Depuis que, ce dimanche matin, est tombée la terrible nouvelle, on regarde plus sombrement les montagnes. Aurélie randonnait avec un autre collègue sur les crêtes du Haut Breda (dans cette vallée de la Grande Valloire où je me souviens avoir vu dévaler ma bouteiller thermos avant de faire demi-tour), quand elle a dérapé sur le verglas et fait une longue chute, glissant de plus en plus vite sur le ventre sans pouvoir se rattraper et sans quitter son collègue des yeux. Transportée en urgence à l’hôpital de Grenoble, elle est morte dans la nuit.

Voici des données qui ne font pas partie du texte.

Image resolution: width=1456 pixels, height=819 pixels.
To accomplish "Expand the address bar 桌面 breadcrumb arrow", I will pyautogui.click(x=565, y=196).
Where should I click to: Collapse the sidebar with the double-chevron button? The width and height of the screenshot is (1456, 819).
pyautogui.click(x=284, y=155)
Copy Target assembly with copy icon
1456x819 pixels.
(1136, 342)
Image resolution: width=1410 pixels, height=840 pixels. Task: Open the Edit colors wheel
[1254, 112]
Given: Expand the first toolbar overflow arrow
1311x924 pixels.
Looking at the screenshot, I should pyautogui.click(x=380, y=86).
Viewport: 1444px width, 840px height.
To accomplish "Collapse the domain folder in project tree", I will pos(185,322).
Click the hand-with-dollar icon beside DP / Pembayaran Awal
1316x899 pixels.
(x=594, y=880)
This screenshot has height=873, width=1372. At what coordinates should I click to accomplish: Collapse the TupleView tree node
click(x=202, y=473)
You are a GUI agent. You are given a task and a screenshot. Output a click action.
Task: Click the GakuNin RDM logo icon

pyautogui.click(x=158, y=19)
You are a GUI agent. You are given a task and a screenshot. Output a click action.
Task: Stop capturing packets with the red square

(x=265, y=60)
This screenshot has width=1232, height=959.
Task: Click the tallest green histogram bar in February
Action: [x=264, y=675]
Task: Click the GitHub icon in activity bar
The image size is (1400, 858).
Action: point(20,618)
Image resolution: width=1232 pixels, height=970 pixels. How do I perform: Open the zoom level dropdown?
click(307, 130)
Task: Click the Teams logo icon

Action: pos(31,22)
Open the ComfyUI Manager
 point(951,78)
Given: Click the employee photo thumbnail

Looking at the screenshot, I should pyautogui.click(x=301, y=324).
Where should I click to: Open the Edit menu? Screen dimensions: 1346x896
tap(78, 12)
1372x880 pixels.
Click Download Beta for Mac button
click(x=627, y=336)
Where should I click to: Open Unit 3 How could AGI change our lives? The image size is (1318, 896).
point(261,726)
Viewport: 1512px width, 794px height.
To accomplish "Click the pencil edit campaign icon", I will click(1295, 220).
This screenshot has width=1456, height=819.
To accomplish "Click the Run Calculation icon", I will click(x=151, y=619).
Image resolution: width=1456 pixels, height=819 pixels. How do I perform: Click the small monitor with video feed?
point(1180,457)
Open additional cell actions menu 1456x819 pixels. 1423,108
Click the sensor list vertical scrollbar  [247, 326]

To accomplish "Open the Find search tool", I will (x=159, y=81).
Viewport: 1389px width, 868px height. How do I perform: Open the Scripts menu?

Ce n’est pas très charitable de le dire mais il y a des gens qu’on imagine très bien en cadavres, des gens qui sont déjà si peu vivants de leur vivant, et ce quel que soit l’âge, que la transition en parait moins brutale. Dans le cas d’Aurélie on ne peut même plus parler de brutalité. C’est inconcevable. Elle était la vie même, la douceur, l’attention, si bien que même le plus distant, le plus fuyant, le moins à l’aise socialement de ses collègues pouvait se sentir à l’aise en discutant avec elle. À l’idée qu’une telle lumière puisse d’un instant à l’autre être ainsi soufflée, avec une telle violence, vient la sensation que ce monde qu’on savait déjà si fragile cette fois-ci s’est brisé. Le soleil de ce lundi qu’on croirait d’avril semble une supercherie, même l’écho des cris des chiens vers le ciel vide au pied du grand châtaignier et même le rire du pic sonnent funèbrement. Tout ce qu’on a pu vivre d’heureux en ce mois de janvier dont on sait désormais qu’on ne retiendra plus que cela, la mort d’Aurélie, en est obscurcit, et on a honte d’avoir parlé, à propos d’une peur dérisoire, de « glissade ». Il est bien cher payé, ce sentiment éphémère qu’on ressent d’appartenir malgré tout, dans la souffrance et la conscience du caractère précieux de la vie, à une communauté. On songe à ce qui est encore devant nous, à ce qui nous attend, qu’on ose à peine aller affronter maintenant : les fleurs, les bougies, les mots d’élèves le long de la grille, les couloirs vides, les yeux rougis, les regards ailleurs. On ressasse cette image du gouffre devant elle et puis, par-delà son absence, ce manque tout neuf qui va souffler froidement dans la salle vide du collège-cénotaphe, et l’entonnoir qui lentement ou en un instant finalement nous happe.

Que ce visage d’Aurélie se trouve ainsi associé au pire laisse pantois.